As she was in the study recording Lady for Sale, Kirke’s other career got a jolt when she was offered the part of Jerry West’s wife on HBO show “Winning Time,” about the L.A. Lakers’ “Showtime” dynasty.



She wasn’t a basketball fan and didn’t know anything about the Lakers or Jerry West, but dove into research, reading West’s biography and the book on which the show is based. It was her first TV show since “Mozart in the Jungle” and a completely different experience, playing a real person, alongside an already established cast, and shooting on film rather than digitally, which she said is a rarity in TV.

Lola Kirke on the supernatural tip that led her to “Mozart in the Jungle.”

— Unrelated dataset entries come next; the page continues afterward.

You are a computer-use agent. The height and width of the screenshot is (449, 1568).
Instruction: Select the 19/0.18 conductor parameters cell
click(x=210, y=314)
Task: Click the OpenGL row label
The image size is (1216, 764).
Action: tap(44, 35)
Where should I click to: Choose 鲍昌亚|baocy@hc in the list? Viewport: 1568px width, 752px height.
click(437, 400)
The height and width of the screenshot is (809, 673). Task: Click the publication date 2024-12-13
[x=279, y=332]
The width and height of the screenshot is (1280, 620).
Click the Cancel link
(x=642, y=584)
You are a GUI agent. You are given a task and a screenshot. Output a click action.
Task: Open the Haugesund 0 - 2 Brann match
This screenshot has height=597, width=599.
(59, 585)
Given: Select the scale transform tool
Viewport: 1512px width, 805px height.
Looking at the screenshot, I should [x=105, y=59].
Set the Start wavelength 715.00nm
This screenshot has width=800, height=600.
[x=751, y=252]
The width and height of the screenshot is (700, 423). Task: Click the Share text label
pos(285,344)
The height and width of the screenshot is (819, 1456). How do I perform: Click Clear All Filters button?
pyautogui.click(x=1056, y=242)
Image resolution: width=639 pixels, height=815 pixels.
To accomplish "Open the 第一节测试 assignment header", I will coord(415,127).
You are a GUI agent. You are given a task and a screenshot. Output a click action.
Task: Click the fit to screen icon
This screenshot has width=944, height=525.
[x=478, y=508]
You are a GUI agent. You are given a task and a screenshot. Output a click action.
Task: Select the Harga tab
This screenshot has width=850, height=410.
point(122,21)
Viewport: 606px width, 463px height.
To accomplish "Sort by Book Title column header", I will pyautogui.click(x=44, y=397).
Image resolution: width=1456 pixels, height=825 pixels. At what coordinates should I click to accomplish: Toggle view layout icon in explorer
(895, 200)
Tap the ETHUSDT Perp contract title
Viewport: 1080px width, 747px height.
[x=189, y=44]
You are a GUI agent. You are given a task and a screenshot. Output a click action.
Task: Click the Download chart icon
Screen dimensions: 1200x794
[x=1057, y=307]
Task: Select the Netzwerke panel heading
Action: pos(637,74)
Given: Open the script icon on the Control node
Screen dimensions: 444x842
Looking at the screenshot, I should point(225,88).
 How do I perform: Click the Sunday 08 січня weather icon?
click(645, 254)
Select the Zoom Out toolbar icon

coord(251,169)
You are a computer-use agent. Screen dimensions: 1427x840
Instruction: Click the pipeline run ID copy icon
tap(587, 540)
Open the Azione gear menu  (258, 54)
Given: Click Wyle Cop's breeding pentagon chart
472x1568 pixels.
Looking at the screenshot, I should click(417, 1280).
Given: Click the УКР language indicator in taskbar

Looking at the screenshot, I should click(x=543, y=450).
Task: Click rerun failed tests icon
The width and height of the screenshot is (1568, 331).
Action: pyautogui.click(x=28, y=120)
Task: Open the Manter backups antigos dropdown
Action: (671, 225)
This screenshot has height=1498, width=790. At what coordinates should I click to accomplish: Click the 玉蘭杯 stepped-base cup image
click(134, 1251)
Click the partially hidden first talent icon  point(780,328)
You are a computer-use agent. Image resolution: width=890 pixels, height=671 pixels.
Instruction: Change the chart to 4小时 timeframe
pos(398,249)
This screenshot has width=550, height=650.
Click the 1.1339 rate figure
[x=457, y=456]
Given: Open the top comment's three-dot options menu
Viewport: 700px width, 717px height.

A psychic lived in my house because my mother would kind of take in strays, and I really wanted to be an actress. When I came home from college one evening, I was like “What’s going to happen?” and she was like, “Well, your big break; it’s not going to be film, and it’s not going to be [traditional] TV.” And I was like, “Is it going to be a commercial? I don’t understand!” I was heartbroken. She was like, “It’s this other thing. It’s not invented yet.” I was like, “This person is out of her mind,” and then lo and behold, a year later, I got a call from my agent at the time who was like, “Amazon is doing this weird thing now.” It’s hard to imagine a world without streaming at this point. Her name is Peri Lyons, and she’s an amazing psychic slash human being.

“That came out of nowhere,” she said. I [thought], ‘Well, maybe if I never act again, this record will do something for me.’ And then I got a call.”

With that show airing, she’s now filming Showtime series “Three Women,” an adaptation of the 2019 nonfiction book by Lisa Taddeo. That’s not to be confused with an early in development Broadway production of Anton Chekhov’s “Three Sisters,” to which she’s also attached.

“I grew up doing theater but never professionally. It’s fun getting to be on stage in this capacity,” she said.

So for the time being, at least, it seems like Lola Kirke has options of the roles she wants to play.

“It’s kind of a copout, doing two things, because it’s like having a wife and a girlfriend; you can always go to the other one,” she said, laughing.

Acting is the wife, and music the girlfriend.

“I’m not, like, poly- at all; it’s going to be really hard for me to figure this out,” she said.